Las dos caras de Atata, Tonga
A último minuto antes del fin de semana santo encontré una oferta para ir al Reino de Tonga, un destino totalmente desconocido para mí. Esta isla del Pacífico, famosa en la región por su equipo de rugby, tiene una población total de 100.000 habitantes dividida entre las islitas que la conforman.
Desde Auckland, muy temprano en la mañana, dos amigas y yo tomamos un vuelo directo de tres horas. Desde la altura lo único que se veía eran miles y miles de palmeras, unas tras otras en hileras infinitas. La isla es plana como un panqueque y tan chiquitita que parece que avión no tuviera suficiente espacio para aterrizar. De nuestro destino final, Atata, no se veía ningún pedacito.

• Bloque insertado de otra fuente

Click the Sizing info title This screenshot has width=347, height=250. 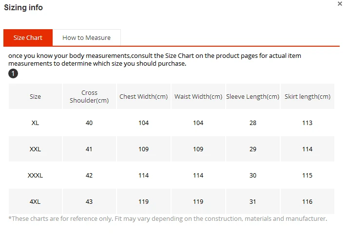(x=23, y=7)
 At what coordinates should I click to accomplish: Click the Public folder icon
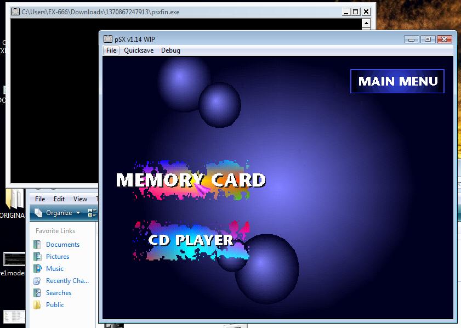37,305
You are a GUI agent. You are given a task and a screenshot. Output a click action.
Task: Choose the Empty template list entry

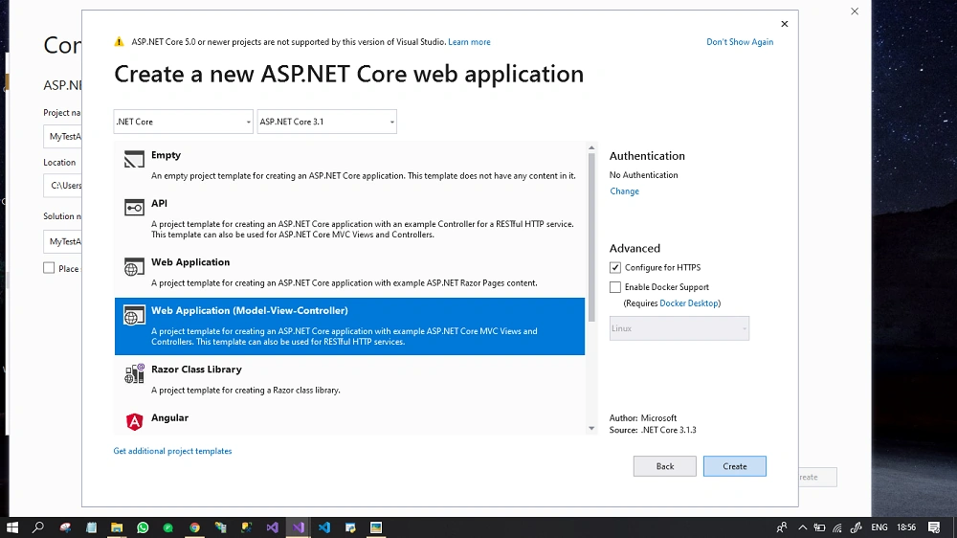[349, 166]
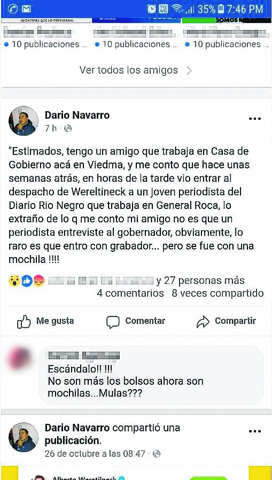Open the three-dot menu on Dario Navarro's post
This screenshot has width=272, height=480.
tap(254, 119)
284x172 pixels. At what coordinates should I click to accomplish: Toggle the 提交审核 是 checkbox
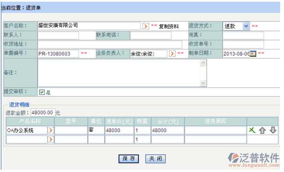tap(42, 92)
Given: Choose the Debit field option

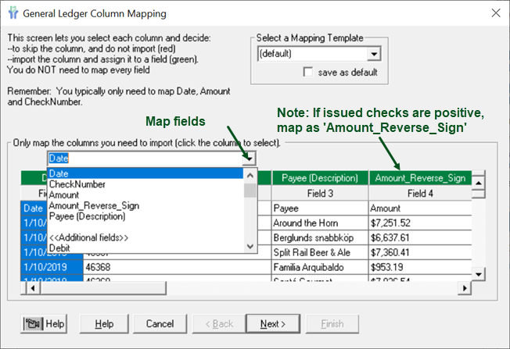Looking at the screenshot, I should click(x=60, y=248).
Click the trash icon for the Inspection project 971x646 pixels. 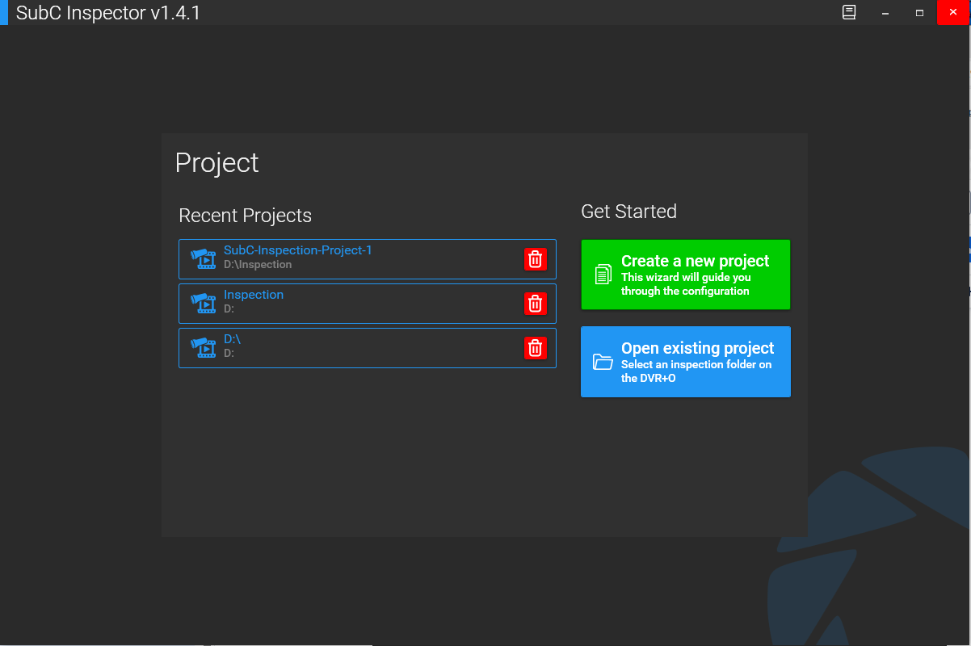[535, 304]
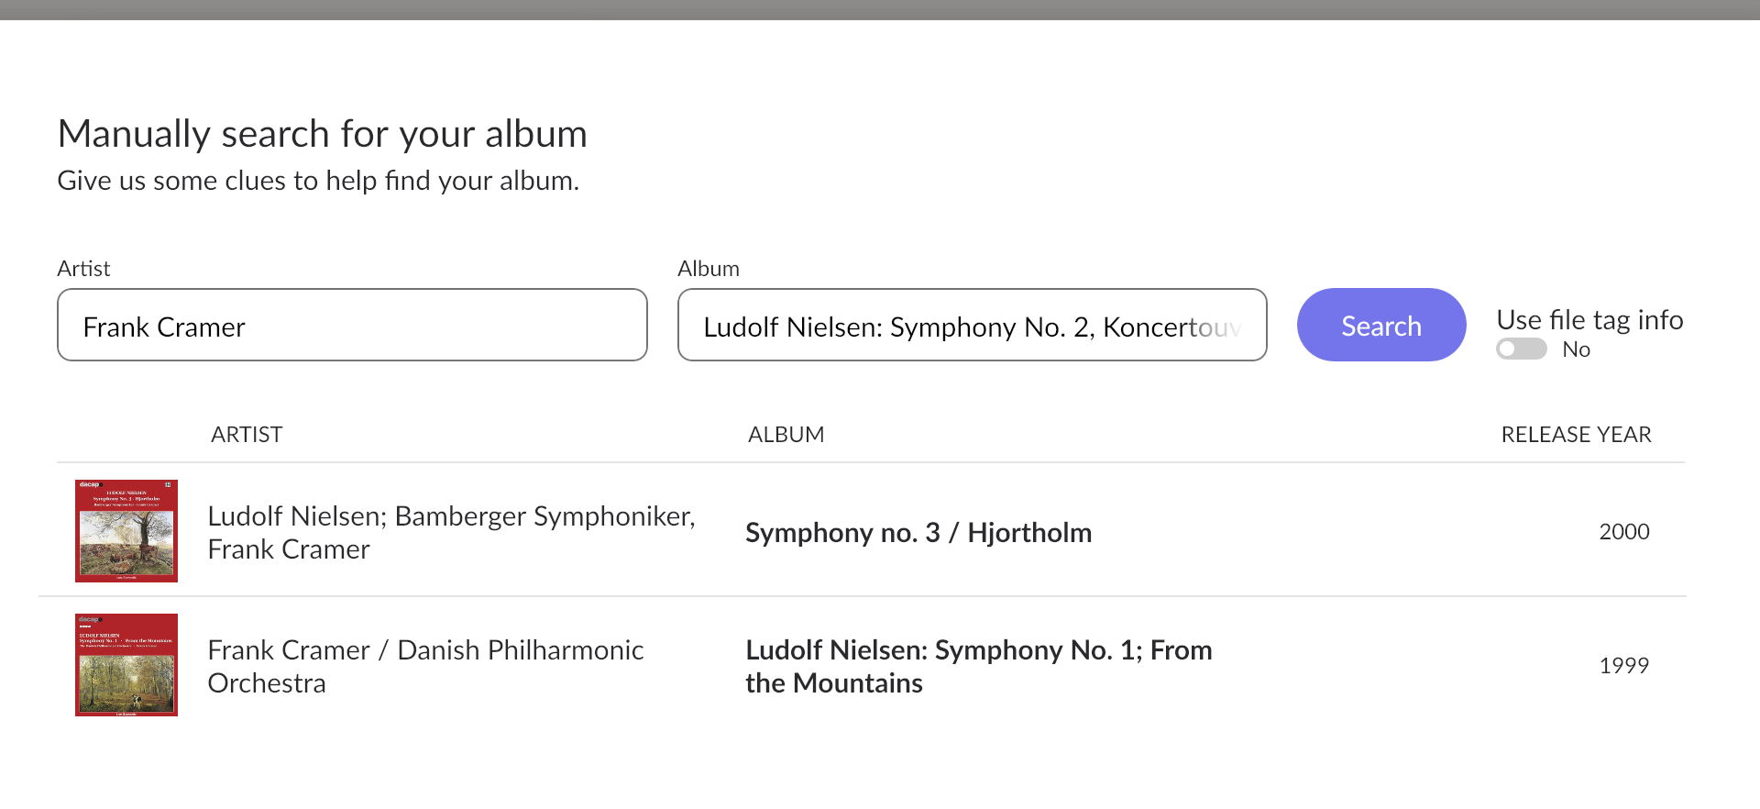This screenshot has height=809, width=1760.
Task: Click the ARTIST column header
Action: pyautogui.click(x=247, y=435)
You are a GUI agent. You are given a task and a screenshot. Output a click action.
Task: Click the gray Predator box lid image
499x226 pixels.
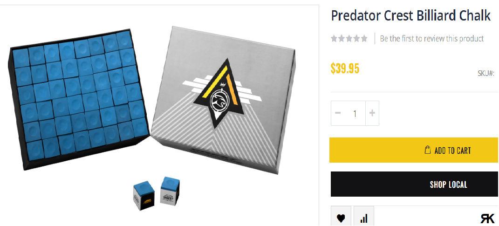[223, 100]
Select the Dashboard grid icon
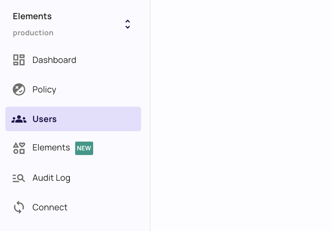The height and width of the screenshot is (231, 332). click(x=18, y=60)
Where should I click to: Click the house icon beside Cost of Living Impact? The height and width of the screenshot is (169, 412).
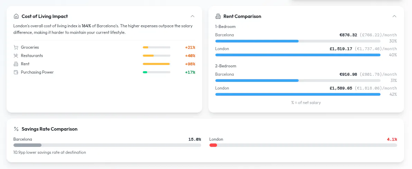click(x=16, y=16)
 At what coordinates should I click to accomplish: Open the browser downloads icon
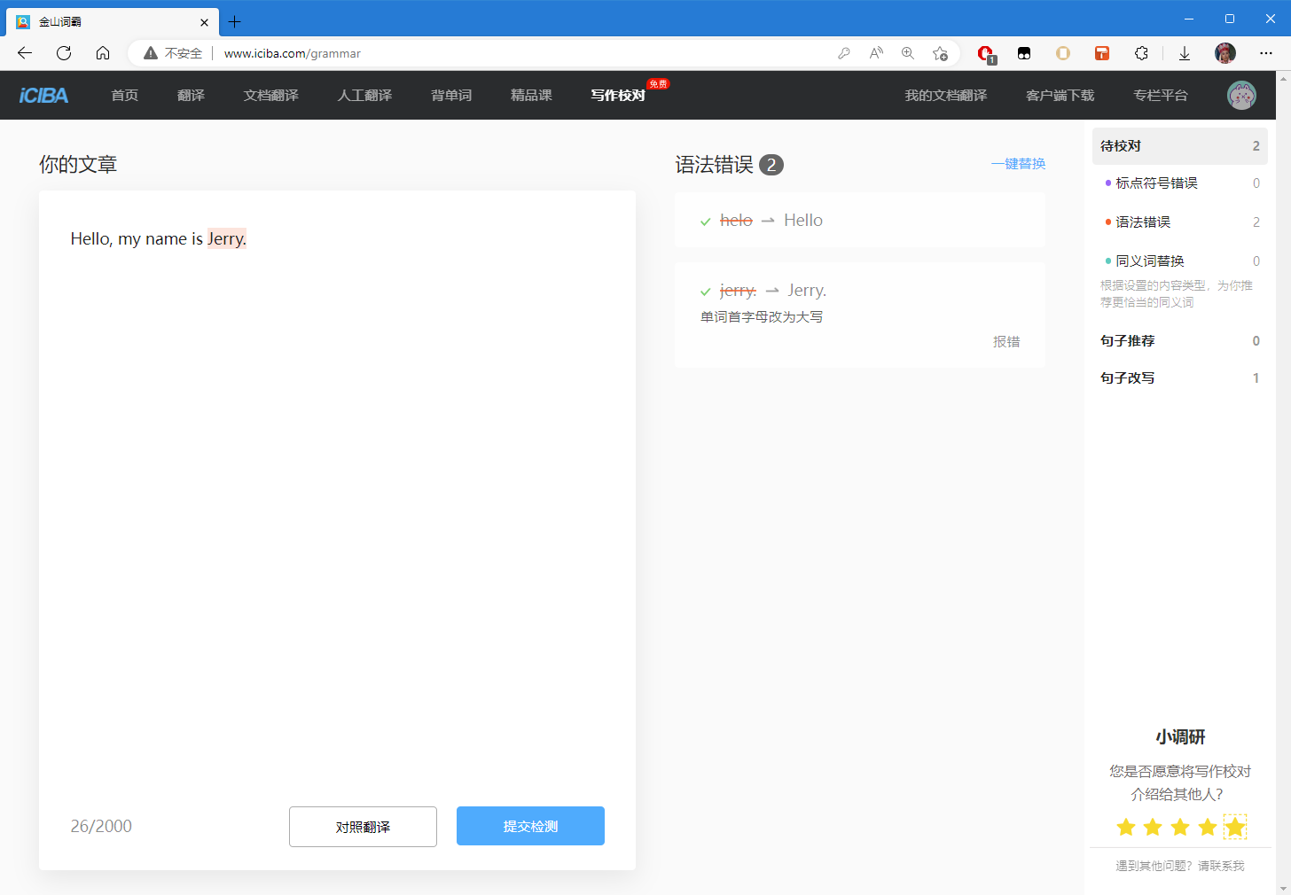[x=1184, y=53]
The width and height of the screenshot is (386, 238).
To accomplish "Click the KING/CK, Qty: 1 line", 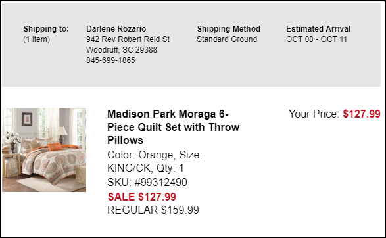I will tap(145, 168).
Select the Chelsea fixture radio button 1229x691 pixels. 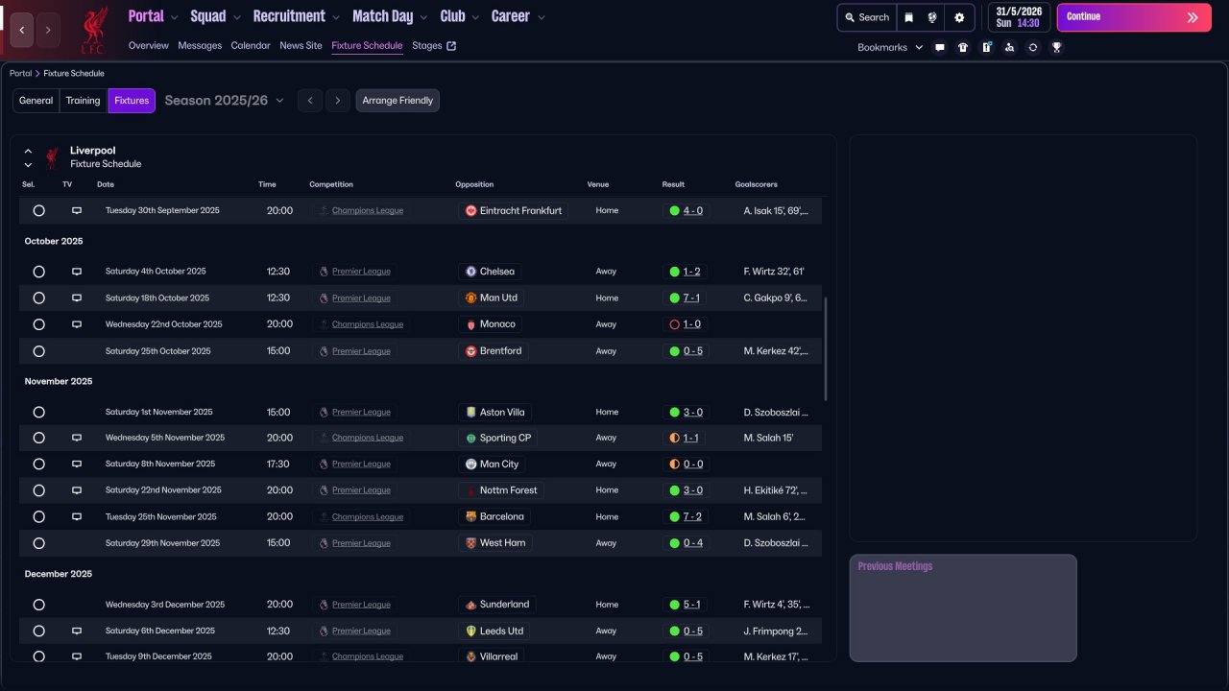tap(38, 272)
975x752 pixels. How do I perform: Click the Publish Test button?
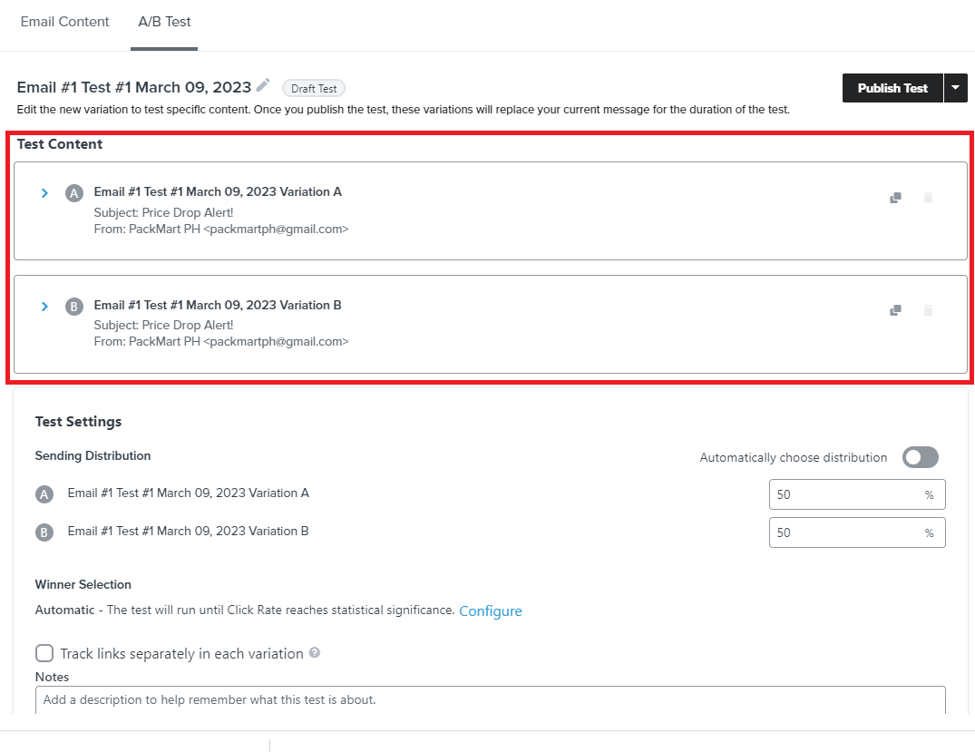pyautogui.click(x=892, y=88)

Todo se hace a mano en el aeropuerto de Tonga. Uno por uno anotan los datos de tu pasaporte y de la visa a la que los chilenos tenemos que postular para poder entrar al país.
Después de recoger nuestras maletas esperamos que llegara a buscarnos el taxi que nos llevaría al puerto, para tomar la lancha hacia Atata. El camino es precario, sin señalética ni pavimento; sólo tierra, flores artificiales rojas y palmeras alrededor. Un dato freak es que los lugareños hablan muy bajito, casi no se les escucha, y se comunican mayormente con gestos de las cejas.
Después de pasear por el mercado central partimos nuevamente. A lo lejos se veía una isla minúscula igual a esas que salen en las películas de los ricos, famosos y mafiosos: rodeada de agua turquesa, montones de palmeras y un muelle con entrada directa al resort.
Allí nos recibieron con un jugo de mango y la puesta de sol más linda que haya visto. Nuestro fale (cabaña) estaba a no más de 30 pasos del mar y la vista era increíble. El único problema fueron los mosquitos que se me pegaban por todas partes, pero eso es un detalle.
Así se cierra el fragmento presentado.